Painting by Caravaggio

Salome with the Head of John the Baptist is an oil-on-canvas painting by the Italian master Caravaggio, from c. 1607. It is held in the collection of the National Gallery in London.

==History==
The painting depicts the biblical Salome receiving the head of John the Baptist. It was discovered in a private collection in 1959. Alfred Ernest Allnatt acquired it in 1961 and lent it to the National Gallery; after his death, the Gallery purchased it from Allnatt's estate.

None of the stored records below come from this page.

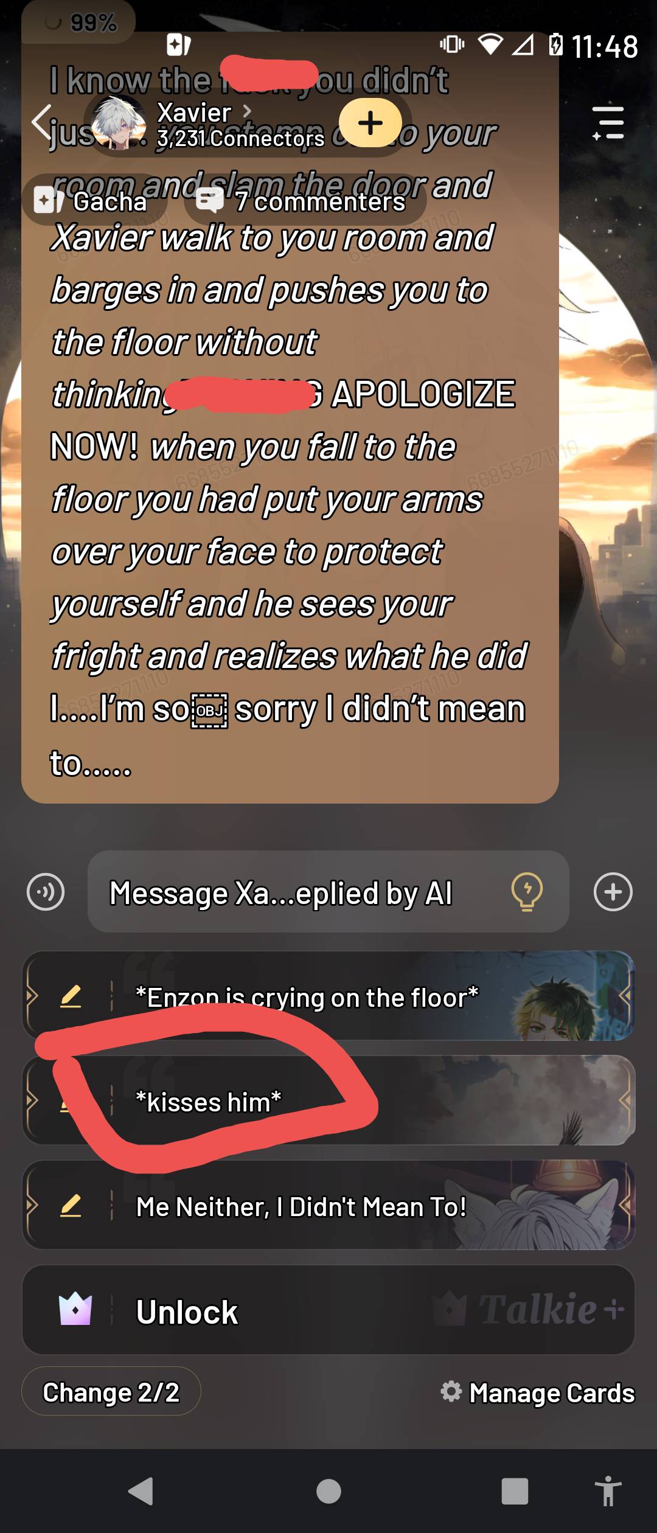This screenshot has height=1533, width=657.
Task: Tap the back arrow beside Xavier
Action: 43,122
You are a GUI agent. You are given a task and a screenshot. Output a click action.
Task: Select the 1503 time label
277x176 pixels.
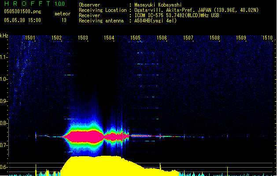[x=83, y=38]
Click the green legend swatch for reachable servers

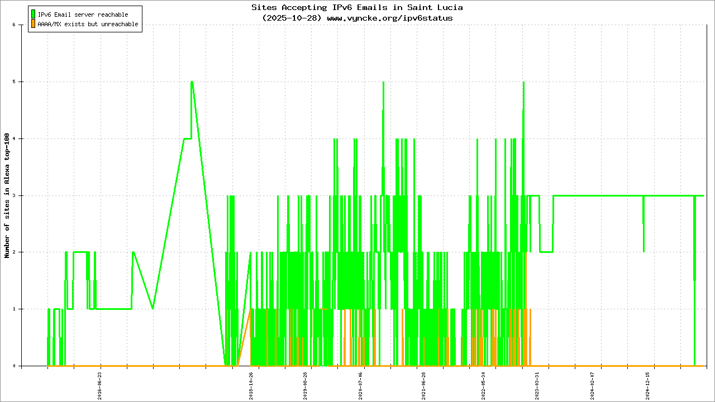pyautogui.click(x=34, y=15)
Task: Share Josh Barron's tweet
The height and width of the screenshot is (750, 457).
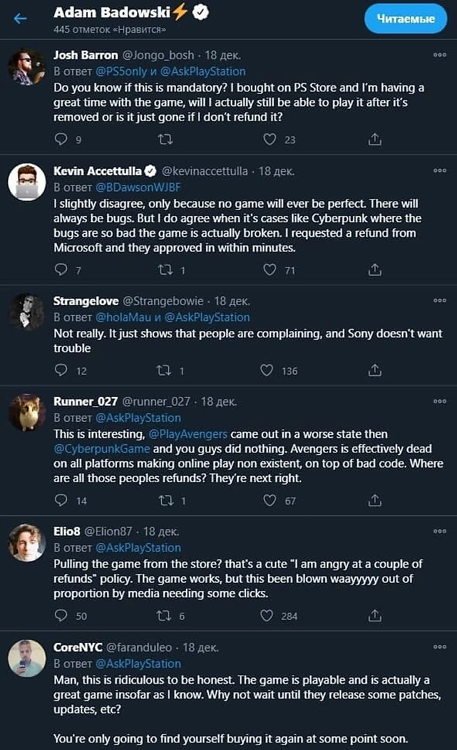Action: (374, 139)
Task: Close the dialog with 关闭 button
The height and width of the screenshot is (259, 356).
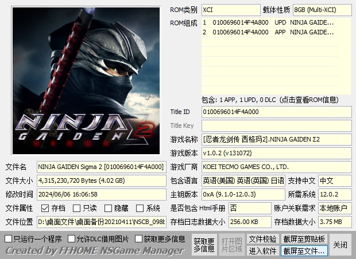Action: point(340,245)
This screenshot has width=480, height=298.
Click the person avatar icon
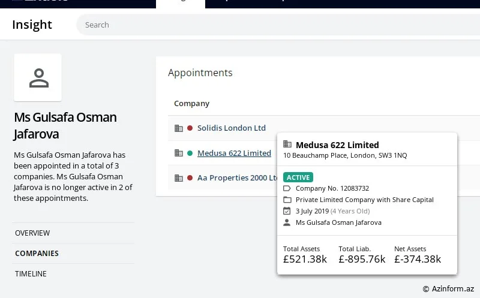click(x=38, y=78)
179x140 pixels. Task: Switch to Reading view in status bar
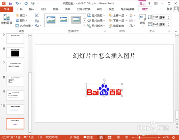[x=118, y=137]
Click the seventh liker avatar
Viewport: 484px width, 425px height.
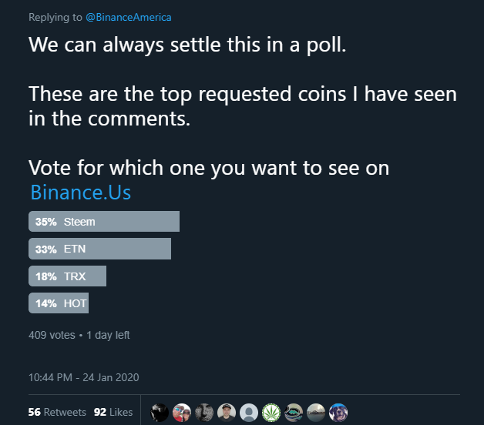[294, 412]
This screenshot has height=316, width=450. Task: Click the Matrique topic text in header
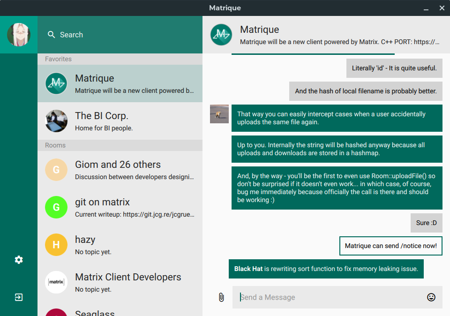[x=339, y=42]
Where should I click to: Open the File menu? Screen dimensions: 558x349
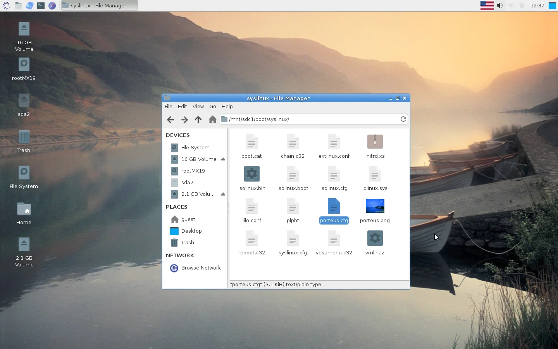[x=168, y=106]
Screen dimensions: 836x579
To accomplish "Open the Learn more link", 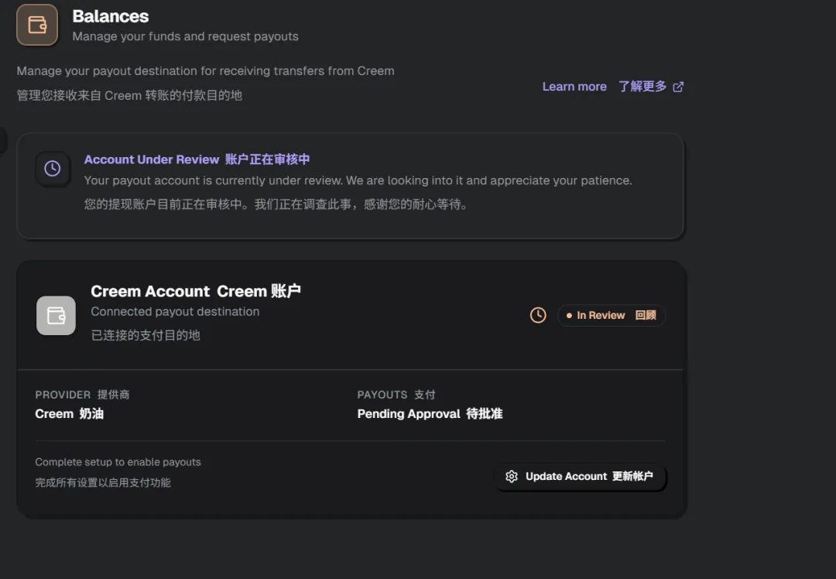I will click(x=574, y=87).
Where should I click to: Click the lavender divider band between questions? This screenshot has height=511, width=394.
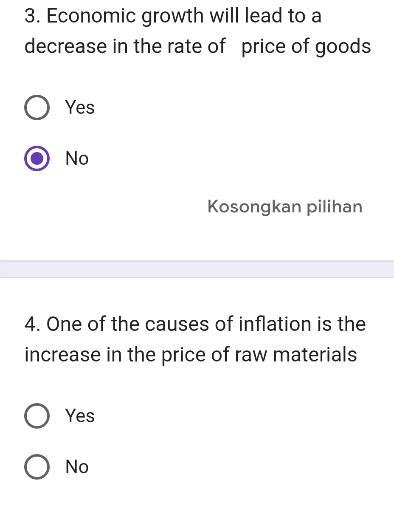pyautogui.click(x=197, y=269)
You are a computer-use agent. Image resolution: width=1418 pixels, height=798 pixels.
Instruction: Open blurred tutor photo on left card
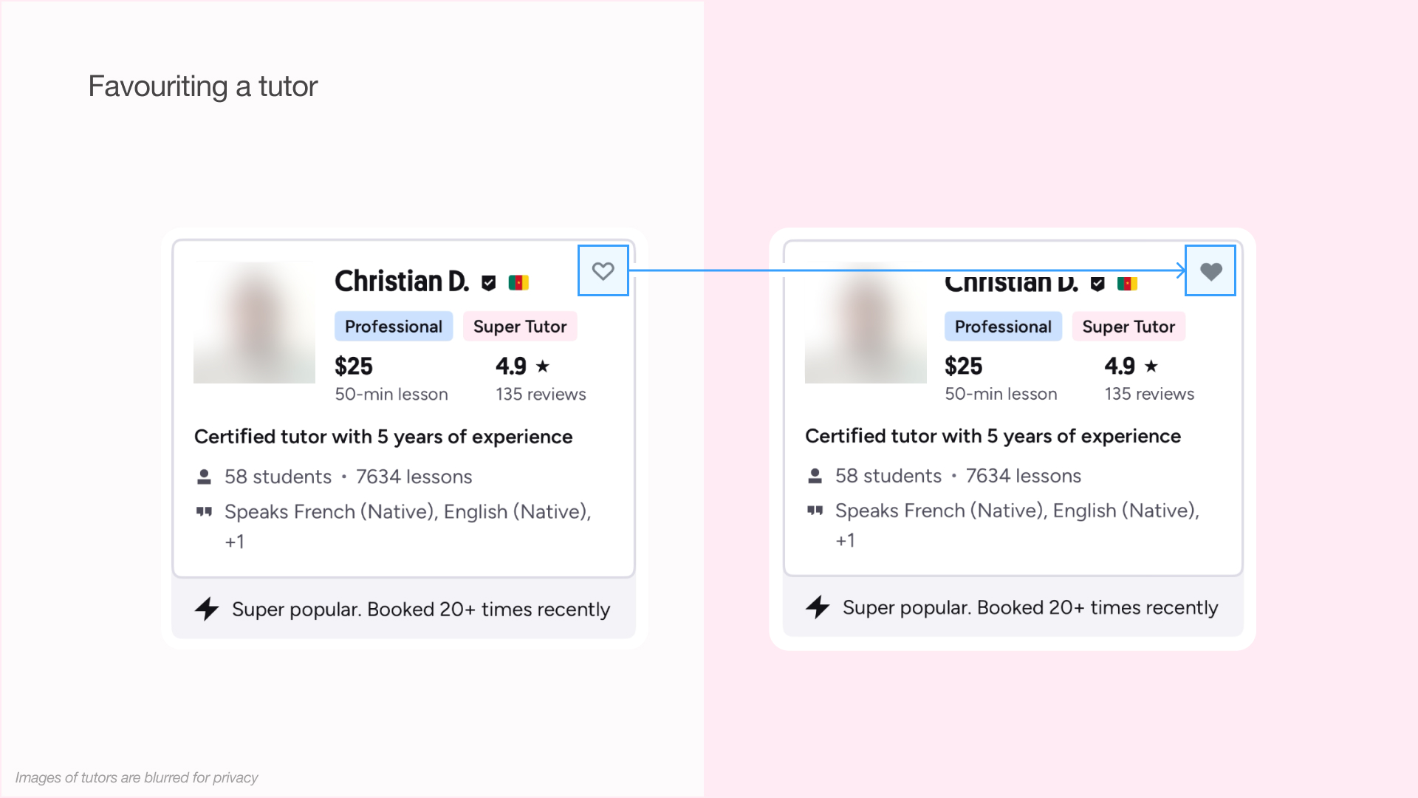254,323
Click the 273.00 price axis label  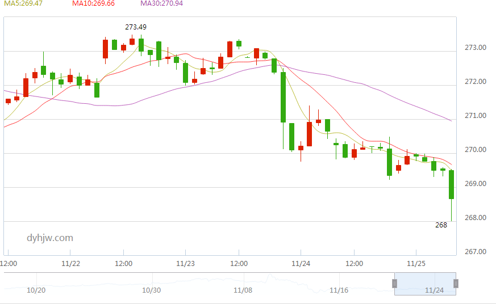(475, 48)
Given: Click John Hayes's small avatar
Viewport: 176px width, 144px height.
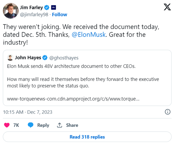Looking at the screenshot, I should [10, 57].

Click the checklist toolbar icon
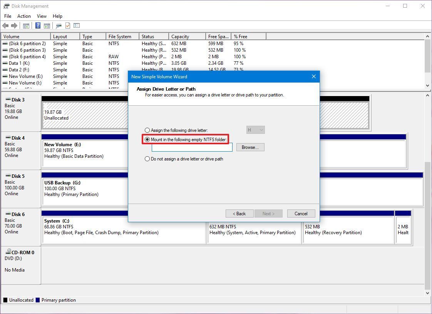click(x=77, y=26)
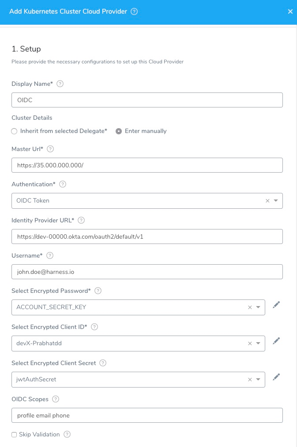Viewport: 297px width, 447px height.
Task: Expand the Encrypted Client Secret dropdown
Action: pyautogui.click(x=258, y=380)
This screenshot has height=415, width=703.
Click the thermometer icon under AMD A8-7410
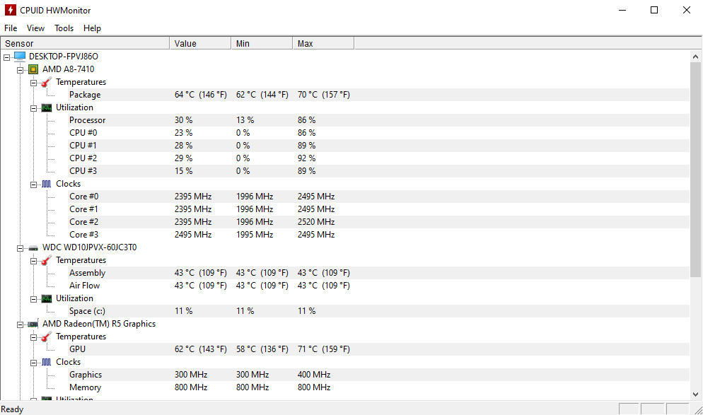(x=46, y=82)
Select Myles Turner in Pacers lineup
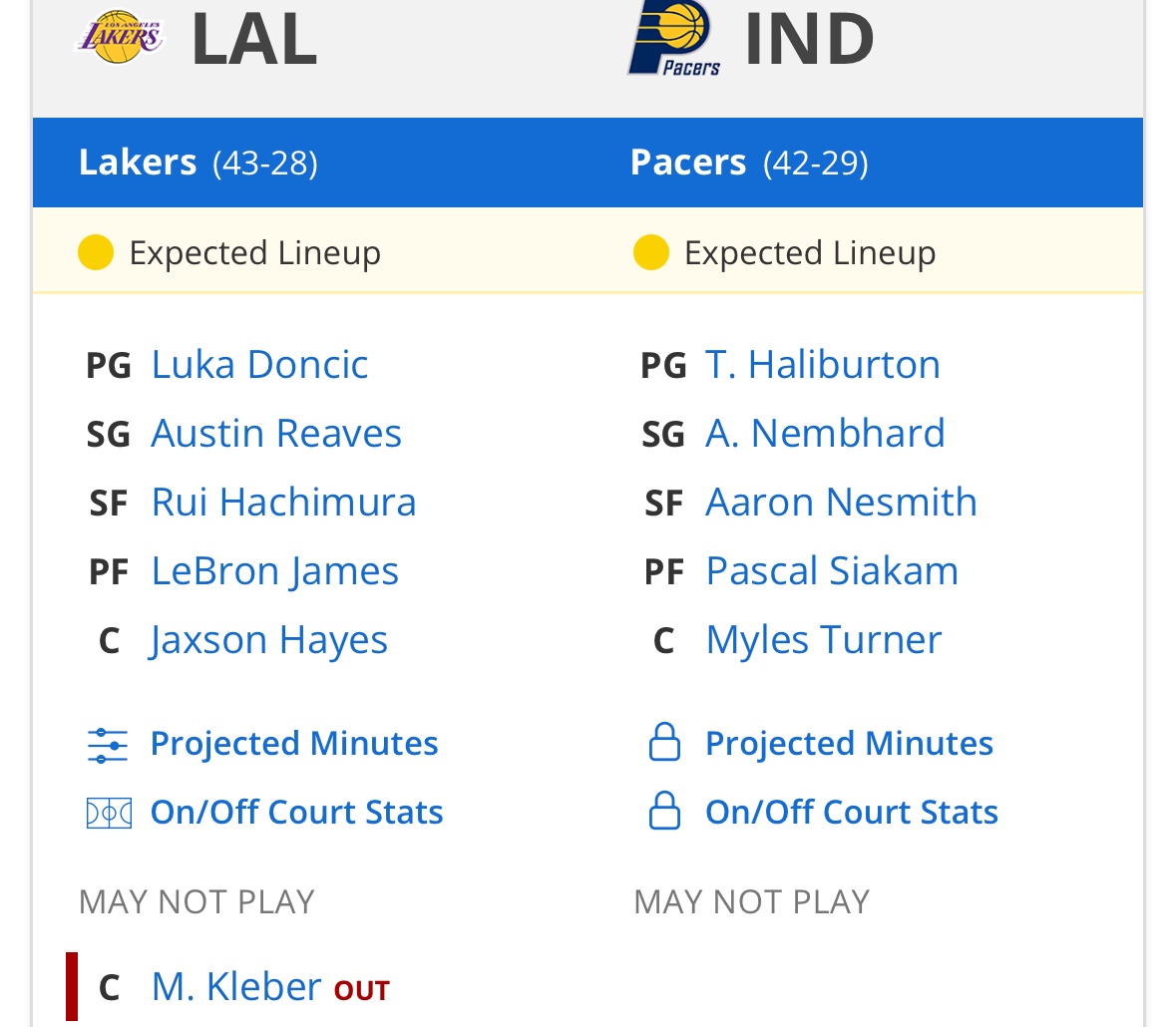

The early Caravaggio biographer Giovanni Bellori, writing in 1673, mentions a Salome with the Head of John the Baptist sent by the artist to the Grand Master of the Knights of Malta in the hope of regaining favour after having been expelled from the Order in 1608. It seems likely, however, that Bellori was referring to a different painting by Caravaggio of the same subject (see Salome with the Head of John the Baptist at the Royal Palace of Madrid). The handling and the raking light link this painting to works done in Naples during the artist's brief stay in the city during 1606–1607, an impression confirmed by the balances between Salome and the Virgin in the Madonna of the Rosary, and between the executioner holding the head of the Baptist and one of the two torturers in Christ at the Column and The Flagellation of Christ.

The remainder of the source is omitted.